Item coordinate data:
________________________________________

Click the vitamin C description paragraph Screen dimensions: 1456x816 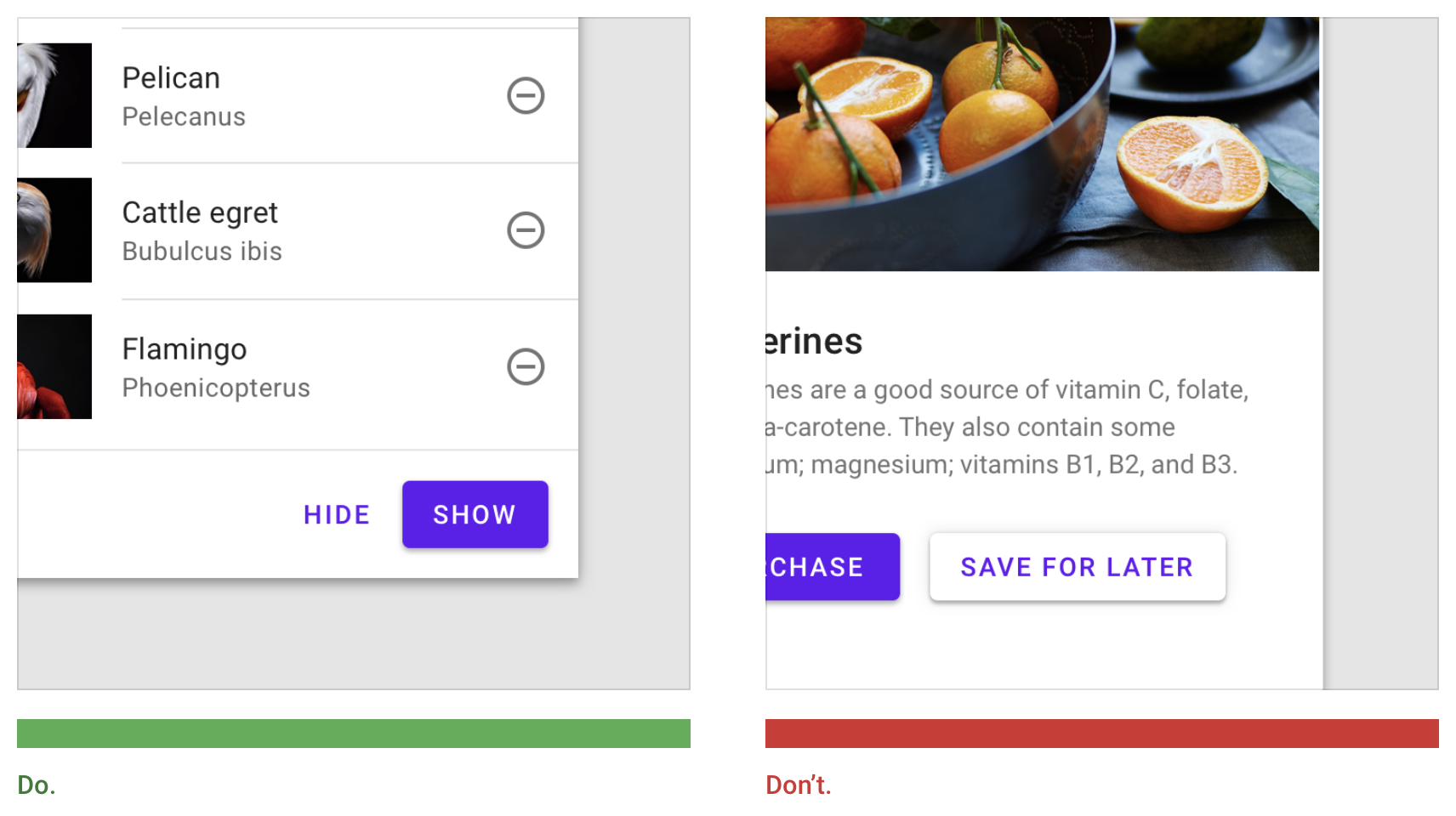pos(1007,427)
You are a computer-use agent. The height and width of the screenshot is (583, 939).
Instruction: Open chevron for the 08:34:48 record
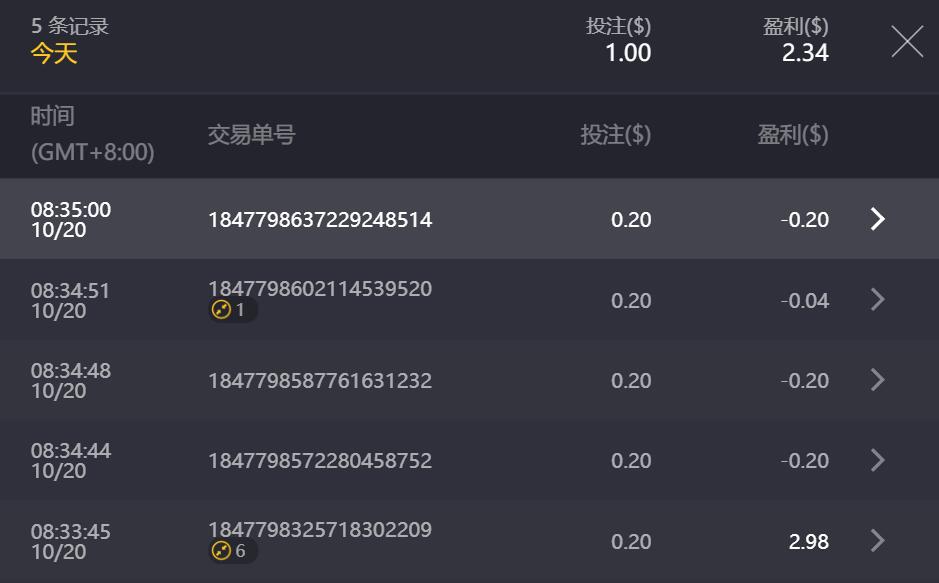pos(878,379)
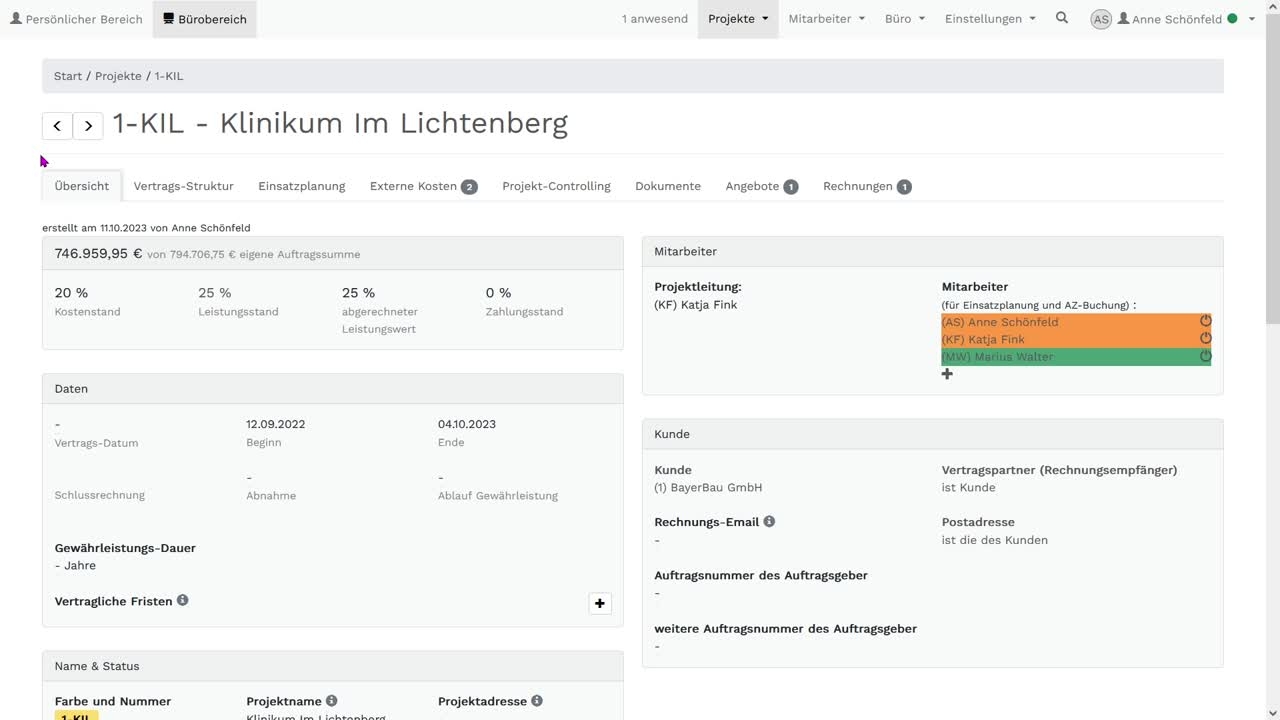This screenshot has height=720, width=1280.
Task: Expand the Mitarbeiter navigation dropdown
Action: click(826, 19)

________________________________________

◆ Set problem: Copy the items from the line containing "You are a computer-use" through the end of the items, omitting the pictures.

◆ The reply:
You are a computer-use agent. The height and width of the screenshot is (583, 939).
Instruction: Open chevron for the 08:34:48 record
pos(878,379)
This screenshot has height=720, width=1280.
Task: Expand the Mitarbeiter navigation dropdown
Action: click(826, 19)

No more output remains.